Interdisciplinarity, community, and mentorship: more than added plusses, these elements are pivotal to the success and well-being of graduate and professional students. They’re also at the core of Duke’s University Scholars Program, founded in 1998 and housed within the Office of University Scholars and Fellows.
In her director’s message, Victoria “Tori” Lodewick writes that “the University Scholars Program attracts undergraduate, graduate, and professional students who are as talented as they are creative, who are as well-rounded as they are attuned to the details of their scholarly work, and who are as hard working as they are fun.”

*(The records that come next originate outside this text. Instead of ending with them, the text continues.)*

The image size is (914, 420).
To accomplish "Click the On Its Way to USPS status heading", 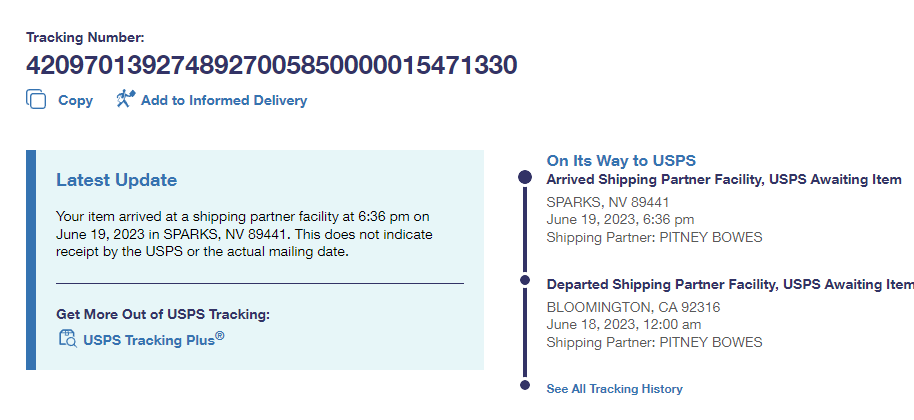I will point(620,160).
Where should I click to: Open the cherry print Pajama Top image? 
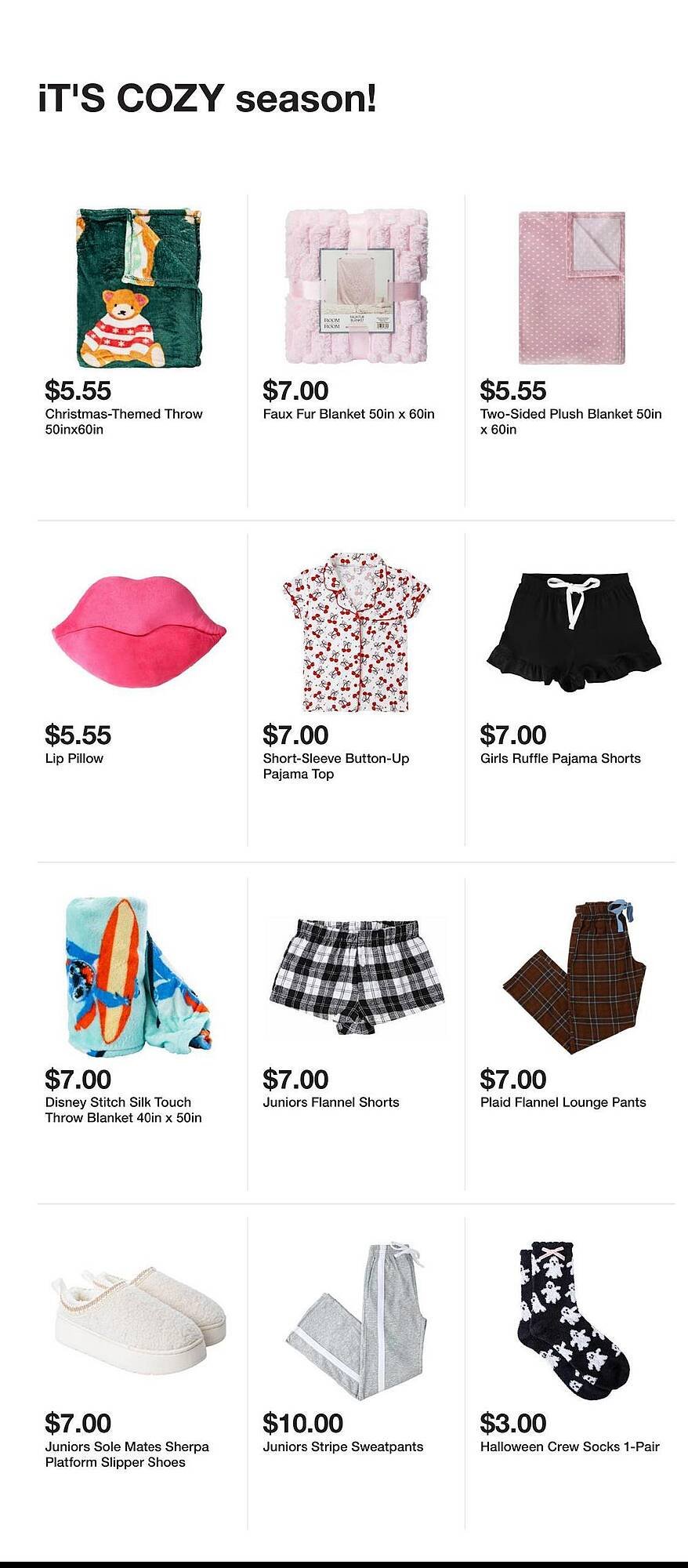click(357, 632)
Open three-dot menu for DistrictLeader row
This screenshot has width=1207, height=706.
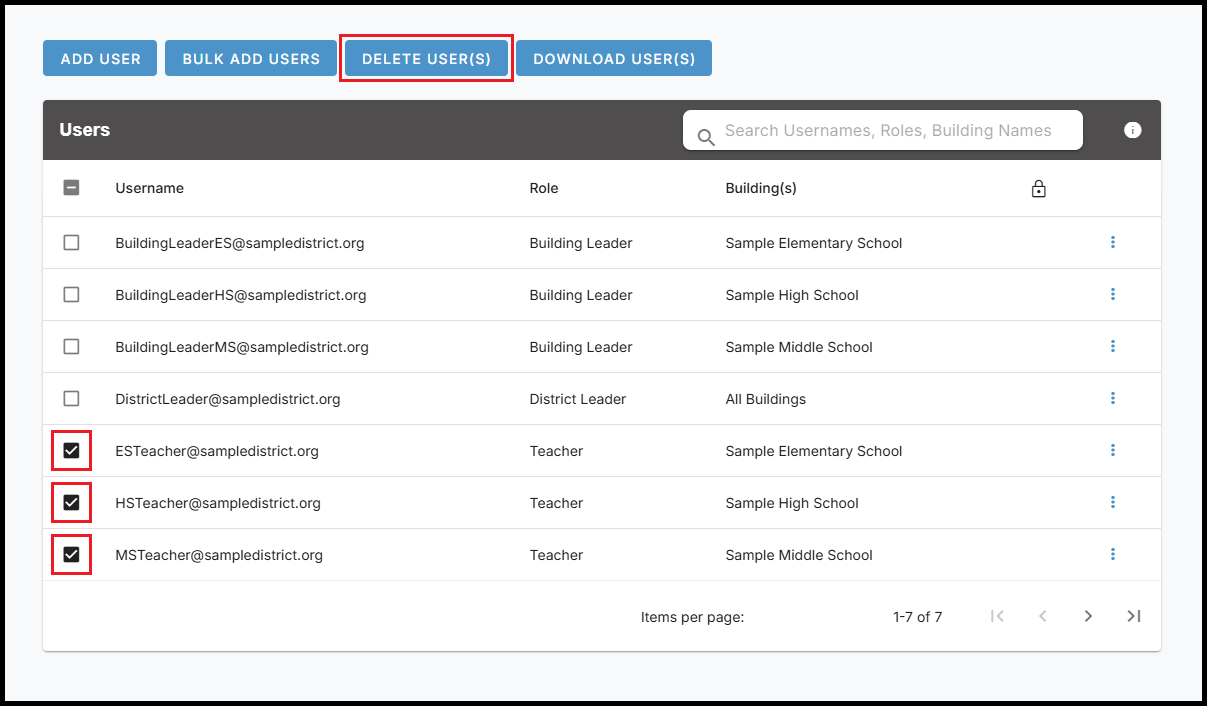tap(1112, 398)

Current graduate student “Unis” (as the scholars are affectionately known) reflect positively on their experiences with the program, highlighting the ways that their research and worldviews have been expanded through regular breakfasts and seminars, a Fall Retreat and Spring Symposium, and the opportunity to both mentor and be mentored in warm, non-hierarchical settings.
USP Graduate Consuls
Each year, any graduate student Unis beyond their first year may apply to become graduate consuls, who help coordinate activities and provide direction according to the needs and interests of current graduate students. This year’s graduate consuls are Adriana Stohn, a fifth-year Ph.D. candidate in Electrical and Computer Engineering, and Hannah Kania, a second-year Ph.D. student in Biology.
The graduate students they represent come from a range of home departments, from the humanities to technical fields—an admixture that requires an “ongoing conversation” about “how to reconcile” their varied interests, according to Stohn.
Nevertheless, Kania adds, “there's just this respect that comes across that facilitates some awesome friendships that are cross-generational and interdisciplinary.”
Graduate consuls work alongside two undergraduate consuls and USP's director, brainstorming and implementing social events that can appeal to the diverse group.
Stohn and Kania say that being part of USP allows them to avoid the “tunnel vision” that can come with pursuing graduate research; moreover, it allows them to practice mentorship that centers on friendship and “meaningful connection.”
In USP, each undergraduate is paired with two graduate or professional student mentors. Ashleigh Harlow, a fourth-year Ph.D. candidate in Nursing, describes USP mentorship as a form of growing together.
“My undergrad mentee is a senior this year, just accepted into medical school,” Harlow says. “It's cool because we started at the same time, you know—she started as a freshman at the same time I started my Ph.D. program.”
Harlow’s approach to mentoring is to be “supportive and encouraging,” and to help her undergraduate mentees refine their focus or figure out their direction. Still, she emphasizes that learning goes both ways, and that generational gaps can be quite beneficial.
“I graduated in 2008 with my BSN. We were not talking about health equity. We were not talking about social justice. Some of the things that I have to really put effort into learning are part of their vernacular. So I learn a lot about how I talk about and conceptualize some of those things.”
An Object Lesson in Interdisciplinarity
Fourth-year Jon Choi, a Ph.D. candidate in Marine Science and Conservation, also credits USP with providing a valuable interdisciplinary frame: “The thing that I really enjoy about the University Scholars Program is that talking to people, and seeing the kinds of seminars that are sent out to the listserv—it's a reminder of the vibrancy of the broader intellectual community.”
Choi, who also earned his J.D. at Duke, looks forward to a career in environmental policy, bridging the worlds of science and law in order to advocate for stronger wildlife protections.
Delving deeper into USP’s impact on his research, Choi adds: “When you have a problem like ‘How do you conserve the red knot?’ you have to think about the horseshoe crab fishery industry, the conch fishery, and pharmaceutical manufacturing in the Delaware Bay. You have to think about habitat loss and destruction in the Orinoco River Valley, and the eventual climate change implications of the Arctic, and whatever land use problems are happening in South America. Unless you can actually tease apart this broader story and engage in different sections of it, you're not going to succeed. I think having those kinds of interdisciplinary skills through a program like USP is vital.”
Grounded in Community
Renata Poulton Kamakura, a fourth-year Ph.D. candidate in Ecology, likewise stresses the importance of being in community with others whose perspectives can help fill gaps.
For Kamakura, being a “good collaborator” is essential, and it requires “humility and being willing to be wrong and changing your opinion on things."
USP has enabled Kamakura to collaborate with fellow Unis on community-led projects—for example, a Bass Connections project with Jon Choi. It has also helped them gain access to professional opportunities like the NatureNet Science Fellows program.
“I interact with people who tell me things I would have never considered,” Kamakura shares. “I think it’s also just been fun to, I think, become a more well-rounded person in the world.”
The USP Spring Symposium
Keep an eye out for USP’s upcoming Spring Symposium! This year’s theme is Autonomy and Automation: A Dialogue Between Us and Our Tools. Inspired by AI/Machine Learning tools like ChatGPT, this symposium will include presentations from undergraduate and graduate students across disciplines, offering reflections on how tools can both enhance and detract from scholarship.